- EXERCISE AIM:
Take the entries below and print, exactly, the stretch from the line containing "Click the File: SnakeBoard.kicad_sch" through the line containing "The image size is (1152, 864).", both included.

- RECORDS SUPPLIED:
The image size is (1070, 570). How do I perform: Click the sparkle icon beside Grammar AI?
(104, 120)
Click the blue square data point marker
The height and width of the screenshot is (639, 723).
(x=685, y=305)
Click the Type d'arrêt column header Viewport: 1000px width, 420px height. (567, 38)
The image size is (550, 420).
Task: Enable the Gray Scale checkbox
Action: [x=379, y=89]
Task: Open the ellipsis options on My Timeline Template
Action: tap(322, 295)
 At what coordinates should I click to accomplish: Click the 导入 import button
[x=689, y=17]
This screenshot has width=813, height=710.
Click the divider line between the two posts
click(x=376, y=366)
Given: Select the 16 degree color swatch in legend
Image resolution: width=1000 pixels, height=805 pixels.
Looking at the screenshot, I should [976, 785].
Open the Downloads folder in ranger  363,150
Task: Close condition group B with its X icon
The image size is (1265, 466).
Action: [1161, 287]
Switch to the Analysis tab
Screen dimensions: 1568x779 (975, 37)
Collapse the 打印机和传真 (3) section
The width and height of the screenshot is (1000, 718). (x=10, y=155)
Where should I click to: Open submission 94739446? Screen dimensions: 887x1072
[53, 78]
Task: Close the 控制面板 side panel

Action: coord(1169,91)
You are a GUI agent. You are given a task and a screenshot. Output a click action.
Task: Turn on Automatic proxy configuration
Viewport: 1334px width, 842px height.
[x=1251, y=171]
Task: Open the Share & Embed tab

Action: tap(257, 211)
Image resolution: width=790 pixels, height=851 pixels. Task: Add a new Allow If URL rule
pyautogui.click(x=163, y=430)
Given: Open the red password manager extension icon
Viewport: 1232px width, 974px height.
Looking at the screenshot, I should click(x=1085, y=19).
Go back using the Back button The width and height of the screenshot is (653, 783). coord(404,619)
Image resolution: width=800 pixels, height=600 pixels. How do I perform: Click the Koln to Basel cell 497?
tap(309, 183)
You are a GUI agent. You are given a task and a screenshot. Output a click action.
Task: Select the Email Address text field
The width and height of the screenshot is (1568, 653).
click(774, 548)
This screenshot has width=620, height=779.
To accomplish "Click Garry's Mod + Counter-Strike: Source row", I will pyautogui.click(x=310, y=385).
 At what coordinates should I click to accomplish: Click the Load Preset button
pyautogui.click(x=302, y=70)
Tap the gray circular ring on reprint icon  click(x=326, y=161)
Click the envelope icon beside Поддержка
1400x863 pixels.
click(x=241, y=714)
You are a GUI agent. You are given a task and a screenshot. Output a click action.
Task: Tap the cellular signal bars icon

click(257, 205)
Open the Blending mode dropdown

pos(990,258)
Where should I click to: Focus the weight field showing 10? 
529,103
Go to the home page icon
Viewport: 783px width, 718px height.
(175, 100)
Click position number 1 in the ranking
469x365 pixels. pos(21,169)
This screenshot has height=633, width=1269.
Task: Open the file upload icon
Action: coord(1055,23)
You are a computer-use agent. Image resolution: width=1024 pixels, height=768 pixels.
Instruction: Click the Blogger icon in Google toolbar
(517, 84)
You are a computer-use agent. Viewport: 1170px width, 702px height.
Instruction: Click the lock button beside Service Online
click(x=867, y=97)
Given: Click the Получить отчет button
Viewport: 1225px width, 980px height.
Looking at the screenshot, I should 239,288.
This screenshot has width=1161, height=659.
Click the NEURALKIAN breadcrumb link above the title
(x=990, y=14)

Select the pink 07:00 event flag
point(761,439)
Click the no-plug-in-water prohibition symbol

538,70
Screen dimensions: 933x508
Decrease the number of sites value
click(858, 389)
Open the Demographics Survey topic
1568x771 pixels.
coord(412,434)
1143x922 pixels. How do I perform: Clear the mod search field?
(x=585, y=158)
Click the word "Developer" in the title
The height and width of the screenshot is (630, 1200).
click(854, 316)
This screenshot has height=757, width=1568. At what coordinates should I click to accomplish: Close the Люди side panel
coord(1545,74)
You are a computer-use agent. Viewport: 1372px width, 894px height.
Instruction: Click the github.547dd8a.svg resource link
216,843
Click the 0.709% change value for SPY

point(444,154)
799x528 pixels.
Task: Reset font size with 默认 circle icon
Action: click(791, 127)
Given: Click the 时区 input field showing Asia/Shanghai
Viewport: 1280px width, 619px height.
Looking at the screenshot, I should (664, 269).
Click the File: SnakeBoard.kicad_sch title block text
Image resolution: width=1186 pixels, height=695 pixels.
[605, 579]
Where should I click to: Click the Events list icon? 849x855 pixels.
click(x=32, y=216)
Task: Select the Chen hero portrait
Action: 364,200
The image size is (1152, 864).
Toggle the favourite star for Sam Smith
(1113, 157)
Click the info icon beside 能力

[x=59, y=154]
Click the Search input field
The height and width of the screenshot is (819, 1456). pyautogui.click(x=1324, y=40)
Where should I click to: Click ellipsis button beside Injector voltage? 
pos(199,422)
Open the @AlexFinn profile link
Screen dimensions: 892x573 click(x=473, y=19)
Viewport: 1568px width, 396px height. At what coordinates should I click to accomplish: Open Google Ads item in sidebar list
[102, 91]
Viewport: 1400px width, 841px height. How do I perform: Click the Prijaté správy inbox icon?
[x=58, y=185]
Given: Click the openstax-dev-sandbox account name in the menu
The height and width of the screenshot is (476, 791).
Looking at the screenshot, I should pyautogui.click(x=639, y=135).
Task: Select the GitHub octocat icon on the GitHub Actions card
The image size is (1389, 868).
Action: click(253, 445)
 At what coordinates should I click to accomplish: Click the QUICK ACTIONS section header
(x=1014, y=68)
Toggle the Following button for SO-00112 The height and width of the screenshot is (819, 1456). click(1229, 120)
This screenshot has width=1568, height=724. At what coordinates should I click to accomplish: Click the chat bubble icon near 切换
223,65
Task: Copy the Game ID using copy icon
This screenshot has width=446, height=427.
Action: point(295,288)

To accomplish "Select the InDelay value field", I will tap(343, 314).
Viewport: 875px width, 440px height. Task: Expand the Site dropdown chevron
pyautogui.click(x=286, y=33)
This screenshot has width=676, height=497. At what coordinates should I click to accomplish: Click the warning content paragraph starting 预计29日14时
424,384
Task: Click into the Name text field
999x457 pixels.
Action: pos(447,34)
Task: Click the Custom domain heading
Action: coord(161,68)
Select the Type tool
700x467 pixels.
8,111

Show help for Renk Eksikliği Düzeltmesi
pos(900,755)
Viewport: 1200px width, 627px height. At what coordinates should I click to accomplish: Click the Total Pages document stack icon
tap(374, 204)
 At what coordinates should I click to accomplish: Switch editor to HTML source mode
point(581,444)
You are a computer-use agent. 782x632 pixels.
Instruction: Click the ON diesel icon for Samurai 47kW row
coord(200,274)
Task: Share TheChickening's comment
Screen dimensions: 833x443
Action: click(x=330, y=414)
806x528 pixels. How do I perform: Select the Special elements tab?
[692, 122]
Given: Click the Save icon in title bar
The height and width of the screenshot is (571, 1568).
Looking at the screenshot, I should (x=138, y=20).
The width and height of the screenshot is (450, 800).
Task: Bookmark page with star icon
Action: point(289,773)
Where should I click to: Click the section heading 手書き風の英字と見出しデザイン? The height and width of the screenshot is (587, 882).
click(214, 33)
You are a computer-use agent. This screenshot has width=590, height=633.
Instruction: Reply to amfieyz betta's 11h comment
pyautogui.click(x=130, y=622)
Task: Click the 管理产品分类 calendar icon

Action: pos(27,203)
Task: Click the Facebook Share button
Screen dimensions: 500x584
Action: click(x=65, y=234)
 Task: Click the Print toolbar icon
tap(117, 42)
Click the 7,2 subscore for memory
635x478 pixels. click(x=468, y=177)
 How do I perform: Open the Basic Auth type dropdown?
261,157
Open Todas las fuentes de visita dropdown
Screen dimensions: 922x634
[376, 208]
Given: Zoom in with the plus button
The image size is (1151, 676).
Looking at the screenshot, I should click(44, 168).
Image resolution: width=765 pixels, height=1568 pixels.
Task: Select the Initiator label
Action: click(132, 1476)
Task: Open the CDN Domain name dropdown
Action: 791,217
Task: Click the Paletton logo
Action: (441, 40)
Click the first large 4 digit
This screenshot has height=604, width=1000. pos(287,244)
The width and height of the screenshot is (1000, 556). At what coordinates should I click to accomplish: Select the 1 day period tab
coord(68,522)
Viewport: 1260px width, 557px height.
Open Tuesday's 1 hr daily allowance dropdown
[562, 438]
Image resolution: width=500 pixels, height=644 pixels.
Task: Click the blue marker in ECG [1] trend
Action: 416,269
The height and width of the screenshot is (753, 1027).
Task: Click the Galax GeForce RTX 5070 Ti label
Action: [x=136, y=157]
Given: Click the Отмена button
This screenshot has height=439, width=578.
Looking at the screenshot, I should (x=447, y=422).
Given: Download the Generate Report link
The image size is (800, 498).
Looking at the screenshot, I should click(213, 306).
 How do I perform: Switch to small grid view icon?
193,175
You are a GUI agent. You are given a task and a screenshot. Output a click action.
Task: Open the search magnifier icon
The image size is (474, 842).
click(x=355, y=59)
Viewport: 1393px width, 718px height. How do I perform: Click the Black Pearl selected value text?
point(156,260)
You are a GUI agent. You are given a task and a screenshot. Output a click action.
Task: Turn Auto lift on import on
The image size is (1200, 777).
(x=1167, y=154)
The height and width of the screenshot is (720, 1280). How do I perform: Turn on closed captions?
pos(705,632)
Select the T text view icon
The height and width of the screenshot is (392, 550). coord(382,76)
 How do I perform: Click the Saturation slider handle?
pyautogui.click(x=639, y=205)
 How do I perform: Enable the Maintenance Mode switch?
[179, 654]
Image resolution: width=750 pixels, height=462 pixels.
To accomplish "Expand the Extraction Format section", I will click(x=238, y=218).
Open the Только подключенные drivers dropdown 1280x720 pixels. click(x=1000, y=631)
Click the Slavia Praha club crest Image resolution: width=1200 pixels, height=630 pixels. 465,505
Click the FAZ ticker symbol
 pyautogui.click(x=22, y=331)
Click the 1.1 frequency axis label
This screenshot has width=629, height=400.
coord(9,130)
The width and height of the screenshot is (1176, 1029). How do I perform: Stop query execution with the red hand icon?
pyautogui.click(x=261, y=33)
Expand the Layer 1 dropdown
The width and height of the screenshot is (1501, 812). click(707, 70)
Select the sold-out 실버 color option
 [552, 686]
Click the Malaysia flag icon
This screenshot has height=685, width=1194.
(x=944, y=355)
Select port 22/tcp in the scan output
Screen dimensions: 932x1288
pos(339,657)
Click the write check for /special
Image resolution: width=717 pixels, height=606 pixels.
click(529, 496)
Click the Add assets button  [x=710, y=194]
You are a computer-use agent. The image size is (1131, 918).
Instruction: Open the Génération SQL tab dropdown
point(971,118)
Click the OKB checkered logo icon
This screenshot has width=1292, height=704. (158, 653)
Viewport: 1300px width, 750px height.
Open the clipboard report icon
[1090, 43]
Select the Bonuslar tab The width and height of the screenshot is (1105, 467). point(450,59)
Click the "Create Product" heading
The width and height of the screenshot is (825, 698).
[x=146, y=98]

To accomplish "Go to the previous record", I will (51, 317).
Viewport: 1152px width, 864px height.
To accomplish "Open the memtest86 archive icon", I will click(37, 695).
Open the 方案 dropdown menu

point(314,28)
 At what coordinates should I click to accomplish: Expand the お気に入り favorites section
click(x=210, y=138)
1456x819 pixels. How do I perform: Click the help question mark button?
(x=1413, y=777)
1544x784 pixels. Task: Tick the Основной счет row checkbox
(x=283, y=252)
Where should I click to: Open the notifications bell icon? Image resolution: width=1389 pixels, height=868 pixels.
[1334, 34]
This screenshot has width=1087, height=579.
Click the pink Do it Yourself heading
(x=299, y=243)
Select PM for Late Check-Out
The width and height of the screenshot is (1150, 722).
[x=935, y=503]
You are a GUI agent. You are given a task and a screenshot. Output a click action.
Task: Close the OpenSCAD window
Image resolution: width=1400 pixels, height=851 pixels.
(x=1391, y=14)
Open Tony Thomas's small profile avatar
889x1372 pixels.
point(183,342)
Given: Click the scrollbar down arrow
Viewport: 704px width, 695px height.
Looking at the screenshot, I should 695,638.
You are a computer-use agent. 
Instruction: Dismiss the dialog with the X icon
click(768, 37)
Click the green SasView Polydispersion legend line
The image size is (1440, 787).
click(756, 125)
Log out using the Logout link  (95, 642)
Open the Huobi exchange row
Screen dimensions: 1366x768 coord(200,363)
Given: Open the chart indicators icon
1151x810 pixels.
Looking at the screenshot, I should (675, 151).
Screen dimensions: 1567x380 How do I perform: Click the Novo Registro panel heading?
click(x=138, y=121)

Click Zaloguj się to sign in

- RESULT OF THE EXERCISE:
Click the File: SnakeBoard.kicad_sch title block text
Image resolution: width=1186 pixels, height=695 pixels.
[605, 579]
Where should I click to: Click the Events list icon? 849x855 pixels.
click(x=32, y=216)
Task: Select the Chen hero portrait
Action: 364,200
The image size is (1152, 864).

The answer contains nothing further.